If nothing else, the data science industry is good at coming up with new, unique, confusing names and terms. ZooKeeper, MapReduce, Hadoop, Pig, Storm, Mahout MongoDB…the list keeps growing and it’s totally understandable if you can’t always identify or explain the different technologies and tools of the industry.
In each article in this series we will select a term and give you a quick background on what it means and its implications for your data science efforts and broader data strategy. This week we begin with Kafka!
Apache Kafka: What is it?
Originally developed by Linkedin, Kafka is an open-source product from the Apache Software Foundation, the well-known provider of open-source software. It is a self-described “distributed streaming platform.” The website reads “Kafka™ is used for building real-time data pipelines and streaming apps. It is horizontally scalable, fault-tolerant, wicked fast, and runs in production in thousands of companies.”

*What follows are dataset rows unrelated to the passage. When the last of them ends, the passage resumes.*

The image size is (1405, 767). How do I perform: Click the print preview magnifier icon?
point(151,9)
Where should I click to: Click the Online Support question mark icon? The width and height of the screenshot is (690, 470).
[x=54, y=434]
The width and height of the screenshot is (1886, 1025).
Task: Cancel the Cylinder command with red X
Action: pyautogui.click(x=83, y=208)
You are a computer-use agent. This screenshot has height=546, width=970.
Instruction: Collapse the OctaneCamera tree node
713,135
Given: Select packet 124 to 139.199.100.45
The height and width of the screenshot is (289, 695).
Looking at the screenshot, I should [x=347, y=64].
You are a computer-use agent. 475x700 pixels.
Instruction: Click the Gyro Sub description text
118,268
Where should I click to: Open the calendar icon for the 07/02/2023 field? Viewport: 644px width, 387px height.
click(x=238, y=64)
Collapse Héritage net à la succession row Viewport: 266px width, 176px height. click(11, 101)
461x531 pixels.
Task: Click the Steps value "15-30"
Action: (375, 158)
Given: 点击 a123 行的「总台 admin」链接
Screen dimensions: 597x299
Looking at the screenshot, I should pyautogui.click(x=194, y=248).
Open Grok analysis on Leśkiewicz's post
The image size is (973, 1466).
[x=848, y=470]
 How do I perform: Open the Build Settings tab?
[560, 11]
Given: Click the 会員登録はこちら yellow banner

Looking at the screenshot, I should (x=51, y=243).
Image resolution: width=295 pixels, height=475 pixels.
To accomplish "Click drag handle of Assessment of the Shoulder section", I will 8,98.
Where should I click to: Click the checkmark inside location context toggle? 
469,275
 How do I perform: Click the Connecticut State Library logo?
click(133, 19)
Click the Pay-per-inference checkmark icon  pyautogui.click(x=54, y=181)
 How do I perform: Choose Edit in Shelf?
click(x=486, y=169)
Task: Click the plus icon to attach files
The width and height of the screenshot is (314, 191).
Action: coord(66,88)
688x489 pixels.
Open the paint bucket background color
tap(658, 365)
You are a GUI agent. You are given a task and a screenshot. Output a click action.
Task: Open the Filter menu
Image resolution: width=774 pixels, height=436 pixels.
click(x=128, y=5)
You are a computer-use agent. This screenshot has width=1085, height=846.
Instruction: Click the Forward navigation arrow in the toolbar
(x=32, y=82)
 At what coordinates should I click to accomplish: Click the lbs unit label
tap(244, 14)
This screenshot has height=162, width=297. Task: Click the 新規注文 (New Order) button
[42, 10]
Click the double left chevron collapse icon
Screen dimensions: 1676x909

What problems does it solve?
Kafka allows you to pass data between systems as transactions occur in real-time. Imagine a situation where you have multiple web properties, all kicking out transactions and multiple downstream systems that need to read those transactions (e.g. a CRM, data warehouse and order management system). Each of those systems could build a connection directly to the sources, creating a brittle, spaghetti-like architecture of interwoven systems
With Kafka, however, each of those sources, known in Kafka as producers, writes its data just to Kafka. Each of the downstream systems (known in Kafka as consumers) reads the data from Kafka. The data is therefore organized for easy access.
There are mechanisms for transforming it, called processors. It’s starting to sound a bit like a combination of our traditional staging area and ETL, isn’t it?
Kafka can also store this data, allowing downstream systems to reload history should they ever lose it.
Who’s using it?
Kafka is used by thousands of major companies, including Twitter, Paypal, Netflix and many other significant players.
One good example of Kafka in action is at Walmart, a particularly massive company with a variety of data sources and users. They began looking at options for scalable data processing systems three years ago and ultimately used Kafka as a company-wide, multi-tenant data hub.
It has allowed Walmart to onboard sellers and launch product listings faster by enabling fast processing of data from various sources. By centralizing all incoming data updates in Kafka, they were able to use the same data for activities such as reprocessing catalog information, analytics and A/B testing instead of each activity pulling data directly from the source systems.